---------- Records provided

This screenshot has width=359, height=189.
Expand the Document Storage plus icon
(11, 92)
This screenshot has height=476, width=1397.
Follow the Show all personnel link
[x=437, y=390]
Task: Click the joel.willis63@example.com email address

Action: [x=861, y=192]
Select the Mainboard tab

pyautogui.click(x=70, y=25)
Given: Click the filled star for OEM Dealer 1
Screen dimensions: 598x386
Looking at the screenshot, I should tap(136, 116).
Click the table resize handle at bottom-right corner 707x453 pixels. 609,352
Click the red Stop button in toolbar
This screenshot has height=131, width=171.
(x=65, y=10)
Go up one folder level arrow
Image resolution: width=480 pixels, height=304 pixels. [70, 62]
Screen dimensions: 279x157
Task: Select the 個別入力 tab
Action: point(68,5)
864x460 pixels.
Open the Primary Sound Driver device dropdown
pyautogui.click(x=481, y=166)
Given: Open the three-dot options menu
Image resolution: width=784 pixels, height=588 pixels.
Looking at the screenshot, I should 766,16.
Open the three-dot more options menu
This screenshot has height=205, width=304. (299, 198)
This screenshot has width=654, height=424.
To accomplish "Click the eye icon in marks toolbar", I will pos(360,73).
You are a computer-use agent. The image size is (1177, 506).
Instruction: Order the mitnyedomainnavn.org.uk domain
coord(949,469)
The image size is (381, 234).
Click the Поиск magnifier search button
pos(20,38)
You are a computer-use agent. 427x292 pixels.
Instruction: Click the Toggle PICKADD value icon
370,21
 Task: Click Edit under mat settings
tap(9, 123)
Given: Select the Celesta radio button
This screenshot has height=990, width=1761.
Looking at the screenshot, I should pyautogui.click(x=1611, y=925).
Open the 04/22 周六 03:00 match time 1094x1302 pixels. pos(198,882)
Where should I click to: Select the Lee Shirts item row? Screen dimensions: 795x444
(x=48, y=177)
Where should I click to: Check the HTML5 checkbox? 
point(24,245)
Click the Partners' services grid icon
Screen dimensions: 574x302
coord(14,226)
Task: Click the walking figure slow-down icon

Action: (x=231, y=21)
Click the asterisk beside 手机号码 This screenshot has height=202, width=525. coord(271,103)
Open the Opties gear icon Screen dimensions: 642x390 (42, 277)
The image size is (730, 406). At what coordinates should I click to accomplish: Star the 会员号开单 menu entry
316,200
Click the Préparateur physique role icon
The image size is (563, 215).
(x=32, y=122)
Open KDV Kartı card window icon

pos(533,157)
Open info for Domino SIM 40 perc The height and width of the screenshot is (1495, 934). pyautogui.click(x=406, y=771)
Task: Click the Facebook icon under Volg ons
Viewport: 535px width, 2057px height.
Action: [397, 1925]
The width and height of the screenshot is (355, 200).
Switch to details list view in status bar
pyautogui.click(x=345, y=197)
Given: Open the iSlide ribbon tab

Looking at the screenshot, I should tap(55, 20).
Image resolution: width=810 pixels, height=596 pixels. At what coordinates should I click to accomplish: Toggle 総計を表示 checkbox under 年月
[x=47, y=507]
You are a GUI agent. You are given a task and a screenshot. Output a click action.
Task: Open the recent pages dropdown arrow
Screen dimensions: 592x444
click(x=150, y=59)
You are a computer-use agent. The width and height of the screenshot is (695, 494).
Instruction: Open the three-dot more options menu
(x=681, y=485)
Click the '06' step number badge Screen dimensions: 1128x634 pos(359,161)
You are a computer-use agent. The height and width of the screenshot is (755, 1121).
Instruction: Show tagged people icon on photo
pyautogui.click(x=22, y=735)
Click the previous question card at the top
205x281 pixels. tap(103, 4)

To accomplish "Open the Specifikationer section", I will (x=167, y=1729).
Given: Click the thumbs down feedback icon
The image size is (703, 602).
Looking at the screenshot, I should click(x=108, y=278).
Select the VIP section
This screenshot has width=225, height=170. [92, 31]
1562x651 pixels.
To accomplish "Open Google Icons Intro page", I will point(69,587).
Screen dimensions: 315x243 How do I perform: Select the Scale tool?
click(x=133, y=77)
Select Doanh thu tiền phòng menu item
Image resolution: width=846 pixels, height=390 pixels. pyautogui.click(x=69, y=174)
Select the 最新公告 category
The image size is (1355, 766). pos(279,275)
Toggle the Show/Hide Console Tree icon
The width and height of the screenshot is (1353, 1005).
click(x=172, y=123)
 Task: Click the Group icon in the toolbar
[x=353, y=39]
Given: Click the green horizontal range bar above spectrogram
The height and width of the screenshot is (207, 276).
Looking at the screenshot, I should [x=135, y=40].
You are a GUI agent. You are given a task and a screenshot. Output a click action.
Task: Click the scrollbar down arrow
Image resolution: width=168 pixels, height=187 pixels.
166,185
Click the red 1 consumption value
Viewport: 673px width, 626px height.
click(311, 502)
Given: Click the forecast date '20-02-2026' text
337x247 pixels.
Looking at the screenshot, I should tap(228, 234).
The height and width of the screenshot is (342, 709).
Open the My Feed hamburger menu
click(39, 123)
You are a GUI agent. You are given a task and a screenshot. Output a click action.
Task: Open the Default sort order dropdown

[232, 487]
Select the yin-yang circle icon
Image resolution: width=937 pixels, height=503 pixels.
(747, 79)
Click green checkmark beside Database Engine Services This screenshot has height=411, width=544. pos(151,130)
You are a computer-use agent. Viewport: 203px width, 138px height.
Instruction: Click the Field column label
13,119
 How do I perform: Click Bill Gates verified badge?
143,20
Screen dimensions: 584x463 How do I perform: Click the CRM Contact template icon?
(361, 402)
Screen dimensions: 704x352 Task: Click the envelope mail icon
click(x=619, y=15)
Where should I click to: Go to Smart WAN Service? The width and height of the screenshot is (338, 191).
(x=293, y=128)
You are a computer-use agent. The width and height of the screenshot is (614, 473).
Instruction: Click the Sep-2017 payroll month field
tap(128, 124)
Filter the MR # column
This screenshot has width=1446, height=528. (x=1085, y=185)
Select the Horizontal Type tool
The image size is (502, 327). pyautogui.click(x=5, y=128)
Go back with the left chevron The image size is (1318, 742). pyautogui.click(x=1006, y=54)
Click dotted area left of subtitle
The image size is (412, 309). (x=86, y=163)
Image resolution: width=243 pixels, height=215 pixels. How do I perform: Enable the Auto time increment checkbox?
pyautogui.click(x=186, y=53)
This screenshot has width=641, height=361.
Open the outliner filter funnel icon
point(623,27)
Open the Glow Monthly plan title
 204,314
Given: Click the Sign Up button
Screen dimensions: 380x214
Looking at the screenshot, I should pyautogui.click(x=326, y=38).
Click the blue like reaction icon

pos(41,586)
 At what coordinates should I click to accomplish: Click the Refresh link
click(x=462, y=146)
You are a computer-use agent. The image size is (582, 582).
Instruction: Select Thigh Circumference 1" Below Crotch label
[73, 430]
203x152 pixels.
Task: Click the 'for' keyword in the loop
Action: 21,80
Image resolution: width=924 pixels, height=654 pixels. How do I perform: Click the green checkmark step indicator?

--------------------

Please reproduce each entry exactly as it appears.

This screenshot has width=359, height=189.
Expand the Document Storage plus icon
(11, 92)
This screenshot has height=476, width=1397.
Follow the Show all personnel link
[x=437, y=390]
Task: Click the joel.willis63@example.com email address

Action: [x=861, y=192]
Select the Mainboard tab

pyautogui.click(x=70, y=25)
Given: Click the filled star for OEM Dealer 1
Screen dimensions: 598x386
Looking at the screenshot, I should tap(136, 116).
Click the table resize handle at bottom-right corner 707x453 pixels. 609,352
Click the red Stop button in toolbar
This screenshot has height=131, width=171.
(x=65, y=10)
Go up one folder level arrow
Image resolution: width=480 pixels, height=304 pixels. [70, 62]
Screen dimensions: 279x157
Task: Select the 個別入力 tab
Action: point(68,5)
864x460 pixels.
Open the Primary Sound Driver device dropdown
pyautogui.click(x=481, y=166)
Given: Open the three-dot options menu
Image resolution: width=784 pixels, height=588 pixels.
Looking at the screenshot, I should 766,16.
Open the three-dot more options menu
This screenshot has height=205, width=304. (299, 198)
This screenshot has width=654, height=424.
To accomplish "Click the eye icon in marks toolbar", I will pos(360,73).
You are a computer-use agent. The image size is (1177, 506).
Instruction: Order the mitnyedomainnavn.org.uk domain
coord(949,469)
The image size is (381, 234).
Click the Поиск magnifier search button
pos(20,38)
You are a computer-use agent. 427x292 pixels.
Instruction: Click the Toggle PICKADD value icon
370,21
 Task: Click Edit under mat settings
tap(9, 123)
Given: Select the Celesta radio button
This screenshot has height=990, width=1761.
Looking at the screenshot, I should pyautogui.click(x=1611, y=925).
Open the 04/22 周六 03:00 match time 1094x1302 pixels. pos(198,882)
Where should I click to: Select the Lee Shirts item row? Screen dimensions: 795x444
(x=48, y=177)
Where should I click to: Check the HTML5 checkbox? 
point(24,245)
Click the Partners' services grid icon
Screen dimensions: 574x302
coord(14,226)
Task: Click the walking figure slow-down icon

Action: (x=231, y=21)
Click the asterisk beside 手机号码 This screenshot has height=202, width=525. coord(271,103)
Open the Opties gear icon Screen dimensions: 642x390 (42, 277)
The image size is (730, 406). At what coordinates should I click to accomplish: Star the 会员号开单 menu entry
316,200
Click the Préparateur physique role icon
The image size is (563, 215).
(x=32, y=122)
Open KDV Kartı card window icon

pos(533,157)
Open info for Domino SIM 40 perc The height and width of the screenshot is (1495, 934). pyautogui.click(x=406, y=771)
Task: Click the Facebook icon under Volg ons
Viewport: 535px width, 2057px height.
Action: [397, 1925]
The width and height of the screenshot is (355, 200).
Switch to details list view in status bar
pyautogui.click(x=345, y=197)
Given: Open the iSlide ribbon tab

Looking at the screenshot, I should tap(55, 20).
Image resolution: width=810 pixels, height=596 pixels. At what coordinates should I click to accomplish: Toggle 総計を表示 checkbox under 年月
[x=47, y=507]
You are a GUI agent. You are given a task and a screenshot. Output a click action.
Task: Open the recent pages dropdown arrow
Screen dimensions: 592x444
click(x=150, y=59)
You are a computer-use agent. The width and height of the screenshot is (695, 494).
Instruction: Open the three-dot more options menu
(x=681, y=485)
Click the '06' step number badge Screen dimensions: 1128x634 pos(359,161)
You are a computer-use agent. The height and width of the screenshot is (755, 1121).
Instruction: Show tagged people icon on photo
pyautogui.click(x=22, y=735)
Click the previous question card at the top
205x281 pixels. tap(103, 4)

To accomplish "Open the Specifikationer section", I will (x=167, y=1729).
Given: Click the thumbs down feedback icon
The image size is (703, 602).
Looking at the screenshot, I should click(x=108, y=278).
Select the VIP section
This screenshot has width=225, height=170. [92, 31]
1562x651 pixels.
To accomplish "Open Google Icons Intro page", I will point(69,587).
Screen dimensions: 315x243 How do I perform: Select the Scale tool?
click(x=133, y=77)
Select Doanh thu tiền phòng menu item
Image resolution: width=846 pixels, height=390 pixels. pyautogui.click(x=69, y=174)
Select the 最新公告 category
The image size is (1355, 766). pos(279,275)
Toggle the Show/Hide Console Tree icon
The width and height of the screenshot is (1353, 1005).
click(x=172, y=123)
 Task: Click the Group icon in the toolbar
[x=353, y=39]
Given: Click the green horizontal range bar above spectrogram
The height and width of the screenshot is (207, 276).
Looking at the screenshot, I should [x=135, y=40].
You are a GUI agent. You are given a task and a screenshot. Output a click action.
Task: Click the scrollbar down arrow
Image resolution: width=168 pixels, height=187 pixels.
166,185
Click the red 1 consumption value
Viewport: 673px width, 626px height.
click(311, 502)
Given: Click the forecast date '20-02-2026' text
337x247 pixels.
Looking at the screenshot, I should tap(228, 234).
The height and width of the screenshot is (342, 709).
Open the My Feed hamburger menu
click(39, 123)
You are a GUI agent. You are given a task and a screenshot. Output a click action.
Task: Open the Default sort order dropdown

[232, 487]
Select the yin-yang circle icon
Image resolution: width=937 pixels, height=503 pixels.
(747, 79)
Click green checkmark beside Database Engine Services This screenshot has height=411, width=544. pos(151,130)
You are a computer-use agent. Viewport: 203px width, 138px height.
Instruction: Click the Field column label
13,119
 How do I perform: Click Bill Gates verified badge?
143,20
Screen dimensions: 584x463 How do I perform: Click the CRM Contact template icon?
(361, 402)
Screen dimensions: 704x352 Task: Click the envelope mail icon
click(x=619, y=15)
Where should I click to: Go to Smart WAN Service? The width and height of the screenshot is (338, 191).
(x=293, y=128)
You are a computer-use agent. The width and height of the screenshot is (614, 473).
Instruction: Click the Sep-2017 payroll month field
tap(128, 124)
Filter the MR # column
This screenshot has width=1446, height=528. (x=1085, y=185)
Select the Horizontal Type tool
The image size is (502, 327). pyautogui.click(x=5, y=128)
Go back with the left chevron The image size is (1318, 742). pyautogui.click(x=1006, y=54)
Click dotted area left of subtitle
The image size is (412, 309). (x=86, y=163)
Image resolution: width=243 pixels, height=215 pixels. How do I perform: Enable the Auto time increment checkbox?
pyautogui.click(x=186, y=53)
This screenshot has width=641, height=361.
Open the outliner filter funnel icon
point(623,27)
Open the Glow Monthly plan title
 204,314
Given: Click the Sign Up button
Screen dimensions: 380x214
Looking at the screenshot, I should pyautogui.click(x=326, y=38).
Click the blue like reaction icon

pos(41,586)
 At what coordinates should I click to accomplish: Click the Refresh link
click(x=462, y=146)
You are a computer-use agent. The image size is (582, 582).
Instruction: Select Thigh Circumference 1" Below Crotch label
[73, 430]
203x152 pixels.
Task: Click the 'for' keyword in the loop
Action: 21,80
Image resolution: width=924 pixels, height=654 pixels. How do I perform: Click the green checkmark step indicator?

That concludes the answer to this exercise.